Le tournage dans l’arrière-pays niçois. Hôtel privatisé, équipe pro. Les premiers jours, attente interminable. Maquillage, répétitions. Puis arrive Hector, l’acteur star. Grand, musclé, sourire qui fond. On répète la scène de la ferme. ‘Mathilde, t’es sublime’, qu’il me glisse. Son odeur, bois et musc, me chatouille les narines. Je sens déjà ma chatte qui palpite.
L’invitation qui a tout changé
Première prise chaude. Je suis en robe campagnarde, lui en chemise froissée. Il m’approche, m’embrasse. Sa langue, chaude, invasive, goût de café. Mes mains sur son torse dur. Il dénoue ma robe, mes seins jaillissent, tétons durs comme cailloux. Il les pince, suce, mordille. ‘Mmmh, oui…’, je gémis pour de vrai. La robe tombe, je vire ma culotte. Odeur de ma mouille qui monte, entêtante. Je me cambre sur la table, cul offert. Il s’agenouille, souffle sur ma fente. ‘T’es trempée’, murmure-t-il. Sa langue lapide mon clito, slurp slurp, je tremble, jambes molles.

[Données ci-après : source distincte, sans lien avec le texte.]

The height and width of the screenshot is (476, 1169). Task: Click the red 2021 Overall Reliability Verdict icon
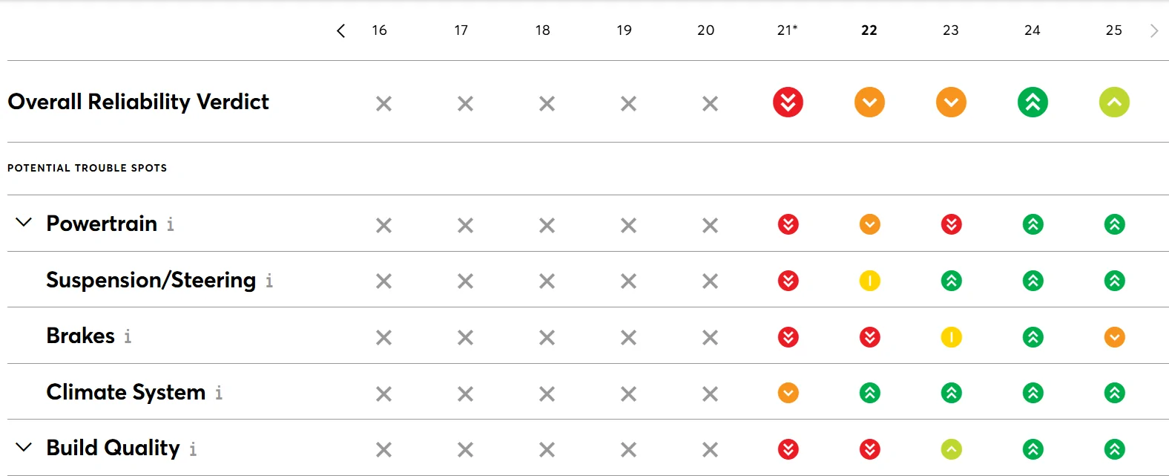pos(788,102)
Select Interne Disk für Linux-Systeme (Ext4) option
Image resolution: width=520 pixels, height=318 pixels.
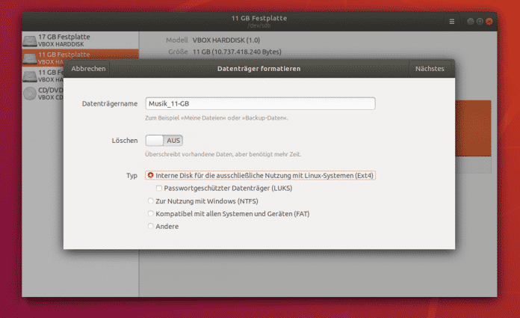click(151, 175)
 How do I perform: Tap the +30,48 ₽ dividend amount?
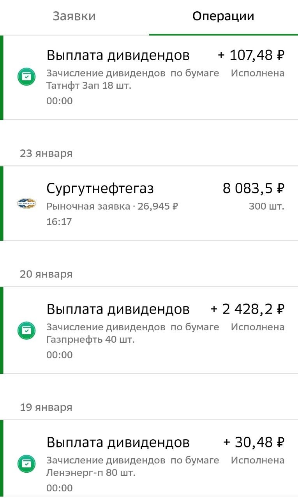[254, 442]
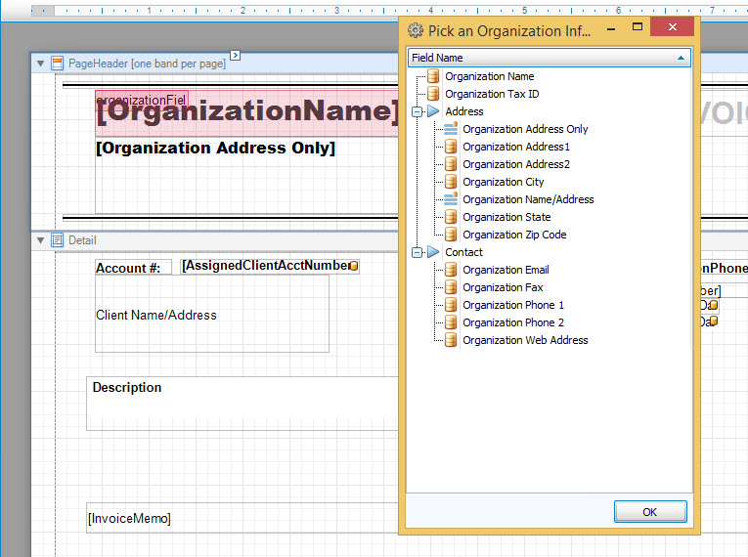Maximize the Pick an Organization Info dialog
The height and width of the screenshot is (557, 748).
(638, 28)
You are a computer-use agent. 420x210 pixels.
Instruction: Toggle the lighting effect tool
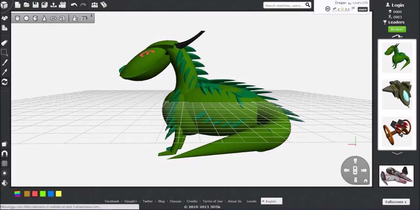(5, 173)
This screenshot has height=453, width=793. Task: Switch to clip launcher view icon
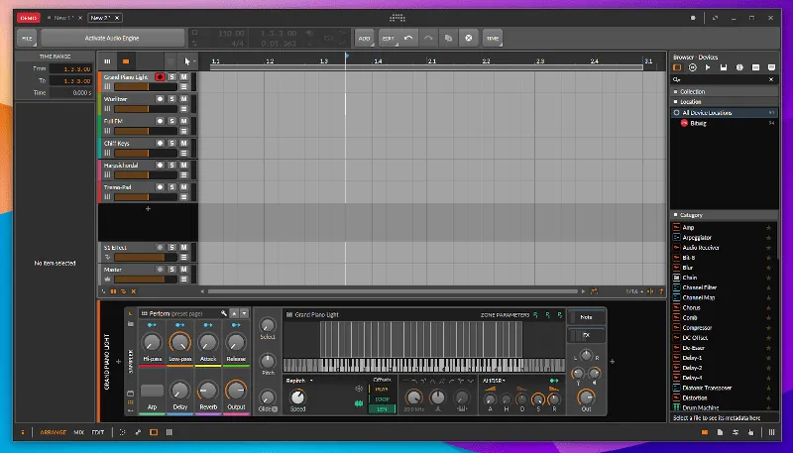tap(109, 61)
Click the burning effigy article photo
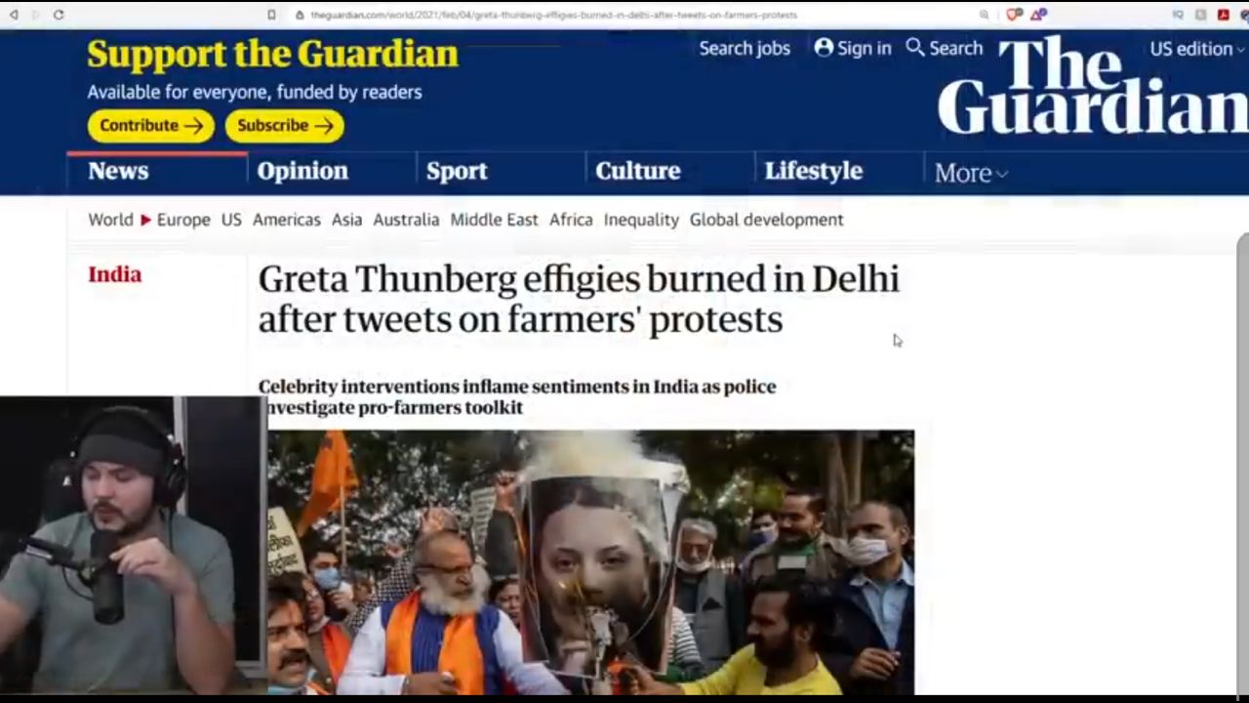Image resolution: width=1249 pixels, height=703 pixels. tap(591, 562)
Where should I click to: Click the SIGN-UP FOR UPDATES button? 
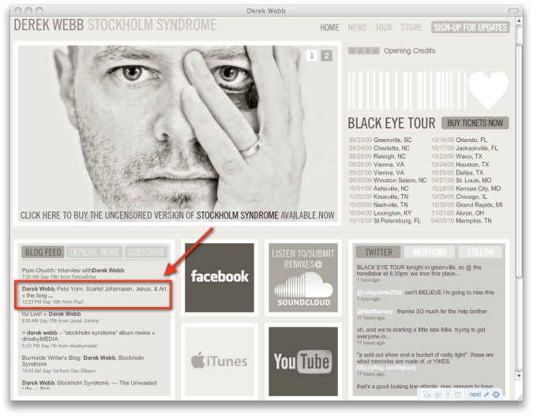pyautogui.click(x=470, y=28)
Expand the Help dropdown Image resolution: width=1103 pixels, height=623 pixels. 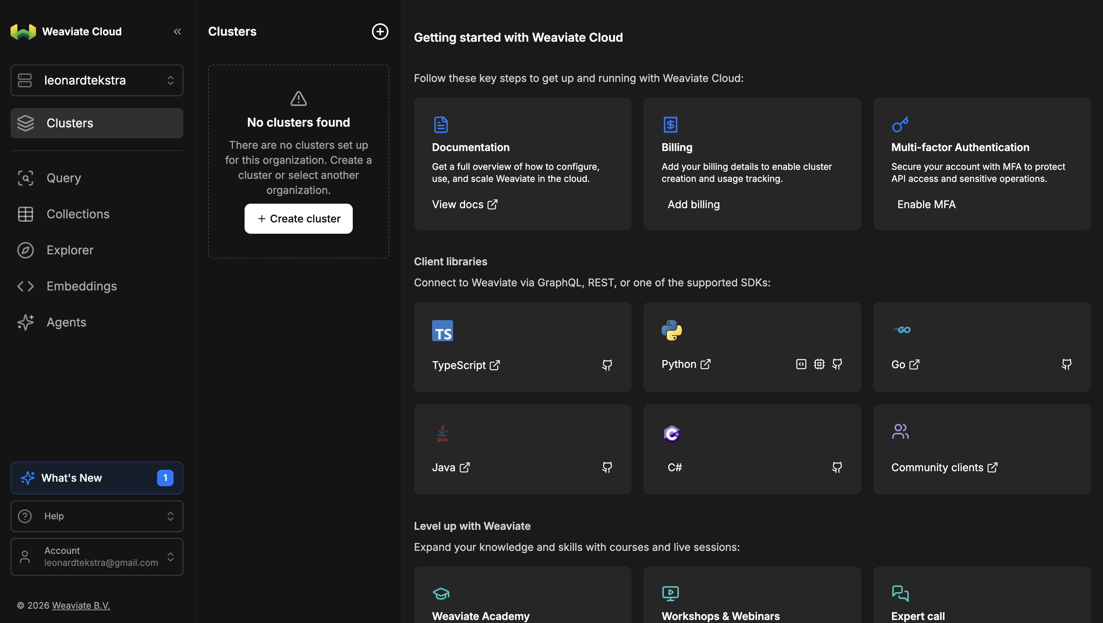[x=97, y=516]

Il se redresse, pantalon baissé. Sa queue, raide, veinée, 20 cm facile, prépuce qui recule. ‘Prête ?’, demande le réal. Il me frotte contre, simule. Mais putain, non, il glisse dedans. Lentement. ‘Oh bordel…’, je souffle. Plein, chaud, qui étire mes parois. Il pompe, claques de peau, sueur qui perle. Je tourne la tête, on s’embrasse, salive qui coule. Accélère, mes seins ballottent, bruits de succion. ‘Vas-y, baise-moi fort !’ J’attrape ses fesses, on accélère. Orgasme qui monte, ventre qui se contracte. ‘Je jouis !’ Cri rauque, je gicle, il grogne, gicle dedans, sperme chaud qui gicle.
La scène qui m’a fait jouir pour de vrai
‘Coupez ! Parfait !’ Équipe applaudit. Je m’essuie, rouge, béate. Hector me sourit : ‘T’es une bombe.’ Soirée, répétition intime. Dans sa chambre. ‘Faut qu’on affine’, qu’il dit. Nu, on se touche. Sa queue durcit dans ma main, veloutée, goût salé quand je la suce, gorge profonde, glouglou. Il me lèche, doigts en moi, crochus sur G. ‘Comme ça ?’ ‘Oui, plus fort !’ Je jouis vite, squirte sur ses draps.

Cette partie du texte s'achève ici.